Donald Trump is the epitome of excess. His projects elevate private greed over public purpose, an endearing quality to those who share the mind-set. But his projects also are totally unrelated to rational urban planning--if urban planning is defined as the sensible management of the built environment for the good of the public. Public concerns and public involvement are reduced to irrelevancies. Thus, Donald Trump’s vision is, in fact, a national problem.

The country abounds with planned or built projects that overwhelm in scale and impact their adjacent community and larger host city, projects that are openly hostile to public concerns and values and relate not one bit to local character and place. The difference among them all is a matter of scale; Trump’s are merely the biggest.

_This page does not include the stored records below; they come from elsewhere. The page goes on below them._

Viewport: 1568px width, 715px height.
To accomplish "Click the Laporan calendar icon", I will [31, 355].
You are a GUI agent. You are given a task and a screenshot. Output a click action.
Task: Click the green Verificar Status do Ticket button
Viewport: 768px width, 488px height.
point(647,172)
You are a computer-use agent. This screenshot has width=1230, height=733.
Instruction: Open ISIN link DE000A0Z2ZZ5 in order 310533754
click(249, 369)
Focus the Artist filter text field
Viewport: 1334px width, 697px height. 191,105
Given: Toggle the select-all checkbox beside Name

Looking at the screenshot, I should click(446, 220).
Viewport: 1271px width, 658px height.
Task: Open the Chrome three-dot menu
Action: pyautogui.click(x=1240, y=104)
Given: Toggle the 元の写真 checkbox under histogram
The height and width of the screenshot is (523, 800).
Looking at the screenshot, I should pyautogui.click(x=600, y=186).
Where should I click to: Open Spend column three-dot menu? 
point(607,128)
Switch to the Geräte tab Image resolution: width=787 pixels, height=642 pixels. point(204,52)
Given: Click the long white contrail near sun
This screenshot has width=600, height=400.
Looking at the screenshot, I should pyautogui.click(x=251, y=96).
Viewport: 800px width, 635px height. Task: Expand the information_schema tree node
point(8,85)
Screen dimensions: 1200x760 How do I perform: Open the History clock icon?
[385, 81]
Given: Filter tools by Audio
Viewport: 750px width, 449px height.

When private interest defines the standard for growth and development, public input is removed from the process of change. Democracy is made a mockery.

Some of Trump’s familiar intimidation tactics are already at work on the people of Los Angeles. He’s letting you know that many people are counting on him to advance his plans and bring prosperity to one and all, that he’s had buyout offers at twice his partnership’s cost and that if he doesn’t get what he wants, he can always pull out. There is meager room for negotiation, room for tinkering at most.

Demolishing the city’s first luxury hotel, whose Cocoanut Grove helped put Los Angeles’ name in lights, to make way for one more self-contained, mixed-use development is an unfortunate occurrence for a city that increasingly has been taking seriously issues of urban design and environmental planning. If Los Angeles is serious about seizing its own development destiny and ceasing to be the ultimate response to the auto age, Trump’s proposal could not have come at a worse time.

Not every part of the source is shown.